Problem - Every line in the records below with the string "each" needs to be copied out.

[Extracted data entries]
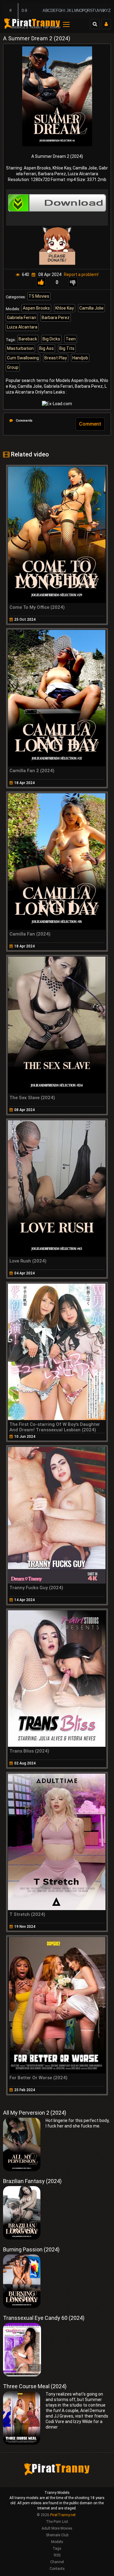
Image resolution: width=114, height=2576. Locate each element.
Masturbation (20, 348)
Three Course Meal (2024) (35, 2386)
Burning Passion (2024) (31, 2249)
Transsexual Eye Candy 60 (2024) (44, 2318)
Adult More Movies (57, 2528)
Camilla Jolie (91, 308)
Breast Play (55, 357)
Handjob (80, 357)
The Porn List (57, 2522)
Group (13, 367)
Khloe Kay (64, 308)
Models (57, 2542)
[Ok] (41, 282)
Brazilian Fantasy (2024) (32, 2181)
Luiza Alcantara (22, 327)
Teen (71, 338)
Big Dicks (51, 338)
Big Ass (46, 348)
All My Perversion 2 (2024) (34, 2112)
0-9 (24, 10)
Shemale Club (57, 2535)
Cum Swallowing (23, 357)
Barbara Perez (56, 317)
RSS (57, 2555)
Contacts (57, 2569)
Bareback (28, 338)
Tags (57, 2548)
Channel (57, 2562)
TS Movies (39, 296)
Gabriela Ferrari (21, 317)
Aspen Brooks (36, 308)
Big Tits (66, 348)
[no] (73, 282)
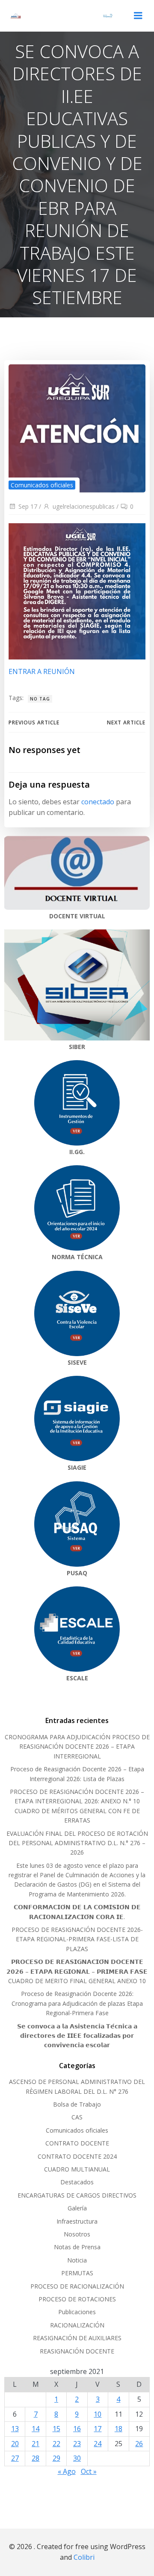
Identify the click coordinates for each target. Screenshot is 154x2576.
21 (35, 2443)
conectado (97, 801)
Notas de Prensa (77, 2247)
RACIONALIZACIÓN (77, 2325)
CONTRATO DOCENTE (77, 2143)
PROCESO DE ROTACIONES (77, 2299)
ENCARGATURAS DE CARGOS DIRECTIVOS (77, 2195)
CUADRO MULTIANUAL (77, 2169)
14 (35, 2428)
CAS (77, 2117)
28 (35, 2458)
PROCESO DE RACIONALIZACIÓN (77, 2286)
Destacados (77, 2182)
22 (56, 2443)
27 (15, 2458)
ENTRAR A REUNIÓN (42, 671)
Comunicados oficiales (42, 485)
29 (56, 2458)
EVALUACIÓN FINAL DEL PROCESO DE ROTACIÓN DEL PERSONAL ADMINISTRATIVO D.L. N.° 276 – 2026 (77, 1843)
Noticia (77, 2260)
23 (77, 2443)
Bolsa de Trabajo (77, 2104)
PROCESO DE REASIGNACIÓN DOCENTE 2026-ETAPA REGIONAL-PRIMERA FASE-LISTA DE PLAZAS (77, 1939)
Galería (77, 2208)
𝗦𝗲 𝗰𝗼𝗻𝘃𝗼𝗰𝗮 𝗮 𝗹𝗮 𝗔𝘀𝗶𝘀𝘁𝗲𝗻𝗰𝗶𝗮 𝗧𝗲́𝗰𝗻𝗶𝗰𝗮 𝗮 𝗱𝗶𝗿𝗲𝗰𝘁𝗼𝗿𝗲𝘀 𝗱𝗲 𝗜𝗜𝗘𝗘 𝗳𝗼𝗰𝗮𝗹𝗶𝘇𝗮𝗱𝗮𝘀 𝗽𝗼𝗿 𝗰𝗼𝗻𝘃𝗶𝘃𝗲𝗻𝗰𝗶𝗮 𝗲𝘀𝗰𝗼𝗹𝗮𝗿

Exercise solution -
Image resolution: width=114, height=2576. Locate each element.
Identify the click coordinates for each target. Screenshot is 154x2576.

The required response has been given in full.